> [WHAT YOU SHOULD DO]:
Rewrite the entries from the line containing "This screenshot has width=800, height=600." through the line containing "will pyautogui.click(x=217, y=582).", replacing "Page Setup" with "Print Preview" and keeping everything else the same.

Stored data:
***

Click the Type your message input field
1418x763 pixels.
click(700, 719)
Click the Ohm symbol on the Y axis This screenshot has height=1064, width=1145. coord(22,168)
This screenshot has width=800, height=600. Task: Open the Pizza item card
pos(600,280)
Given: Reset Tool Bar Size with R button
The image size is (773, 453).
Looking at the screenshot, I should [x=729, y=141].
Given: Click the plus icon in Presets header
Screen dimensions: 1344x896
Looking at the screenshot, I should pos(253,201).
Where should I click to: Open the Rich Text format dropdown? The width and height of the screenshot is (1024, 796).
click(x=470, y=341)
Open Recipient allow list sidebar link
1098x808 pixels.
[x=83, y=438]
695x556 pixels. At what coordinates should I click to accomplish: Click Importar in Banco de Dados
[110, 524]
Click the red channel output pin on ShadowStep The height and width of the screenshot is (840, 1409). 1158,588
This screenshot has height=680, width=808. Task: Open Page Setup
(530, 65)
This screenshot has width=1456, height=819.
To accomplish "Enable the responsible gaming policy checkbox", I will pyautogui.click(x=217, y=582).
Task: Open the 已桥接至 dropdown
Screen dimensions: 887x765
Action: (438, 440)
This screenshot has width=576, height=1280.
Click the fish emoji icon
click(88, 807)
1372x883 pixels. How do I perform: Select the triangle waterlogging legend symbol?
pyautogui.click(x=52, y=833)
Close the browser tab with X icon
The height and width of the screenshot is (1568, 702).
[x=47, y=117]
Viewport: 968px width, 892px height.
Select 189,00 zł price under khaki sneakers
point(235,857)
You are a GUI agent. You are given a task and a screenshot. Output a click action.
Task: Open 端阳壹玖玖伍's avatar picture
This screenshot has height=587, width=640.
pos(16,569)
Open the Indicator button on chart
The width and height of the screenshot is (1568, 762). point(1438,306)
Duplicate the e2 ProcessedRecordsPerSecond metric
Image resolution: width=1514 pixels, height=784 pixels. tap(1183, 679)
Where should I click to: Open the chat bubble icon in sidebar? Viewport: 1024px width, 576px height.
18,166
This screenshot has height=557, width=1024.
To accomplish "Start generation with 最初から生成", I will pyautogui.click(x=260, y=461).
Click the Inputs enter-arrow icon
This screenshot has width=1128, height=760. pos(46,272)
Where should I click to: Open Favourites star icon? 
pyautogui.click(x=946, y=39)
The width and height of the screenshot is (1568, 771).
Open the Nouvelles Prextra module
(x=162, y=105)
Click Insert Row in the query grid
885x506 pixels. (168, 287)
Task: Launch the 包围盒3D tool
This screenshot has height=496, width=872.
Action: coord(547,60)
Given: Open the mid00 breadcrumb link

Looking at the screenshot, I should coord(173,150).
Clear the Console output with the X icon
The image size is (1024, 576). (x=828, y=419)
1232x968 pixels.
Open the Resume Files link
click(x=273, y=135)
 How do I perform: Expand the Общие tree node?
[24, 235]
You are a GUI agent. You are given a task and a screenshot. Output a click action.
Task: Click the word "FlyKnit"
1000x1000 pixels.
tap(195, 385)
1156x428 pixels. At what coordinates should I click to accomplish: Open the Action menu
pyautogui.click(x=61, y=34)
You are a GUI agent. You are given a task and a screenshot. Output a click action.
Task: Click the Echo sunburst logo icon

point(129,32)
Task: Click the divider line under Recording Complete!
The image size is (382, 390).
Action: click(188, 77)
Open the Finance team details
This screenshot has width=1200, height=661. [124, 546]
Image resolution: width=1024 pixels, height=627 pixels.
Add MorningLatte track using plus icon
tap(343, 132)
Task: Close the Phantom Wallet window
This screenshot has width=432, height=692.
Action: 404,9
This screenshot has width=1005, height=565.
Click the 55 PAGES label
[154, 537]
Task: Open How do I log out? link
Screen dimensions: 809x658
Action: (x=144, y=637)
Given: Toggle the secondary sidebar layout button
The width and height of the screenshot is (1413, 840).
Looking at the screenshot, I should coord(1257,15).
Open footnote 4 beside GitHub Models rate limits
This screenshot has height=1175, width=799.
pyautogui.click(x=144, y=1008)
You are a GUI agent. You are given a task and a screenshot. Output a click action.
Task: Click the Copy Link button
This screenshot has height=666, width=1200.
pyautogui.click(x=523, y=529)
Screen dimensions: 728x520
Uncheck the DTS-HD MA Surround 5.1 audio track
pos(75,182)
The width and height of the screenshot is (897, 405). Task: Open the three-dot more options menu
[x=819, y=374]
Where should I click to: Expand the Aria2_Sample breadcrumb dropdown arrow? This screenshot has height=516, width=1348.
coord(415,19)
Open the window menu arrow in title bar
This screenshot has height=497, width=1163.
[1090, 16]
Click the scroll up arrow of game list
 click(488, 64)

***

> [SOLUTION TO THIS EXERCISE]:
This screenshot has width=800, height=600. Task: Open the Pizza item card
pos(600,280)
Given: Reset Tool Bar Size with R button
The image size is (773, 453).
Looking at the screenshot, I should [x=729, y=141].
Given: Click the plus icon in Presets header
Screen dimensions: 1344x896
Looking at the screenshot, I should pos(253,201).
Where should I click to: Open the Rich Text format dropdown? The width and height of the screenshot is (1024, 796).
click(x=470, y=341)
Open Recipient allow list sidebar link
1098x808 pixels.
[x=83, y=438]
695x556 pixels. At what coordinates should I click to accomplish: Click Importar in Banco de Dados
[110, 524]
Click the red channel output pin on ShadowStep The height and width of the screenshot is (840, 1409). 1158,588
This screenshot has height=680, width=808. Task: Open Print Preview
(530, 65)
This screenshot has width=1456, height=819.
To accomplish "Enable the responsible gaming policy checkbox", I will pyautogui.click(x=217, y=582).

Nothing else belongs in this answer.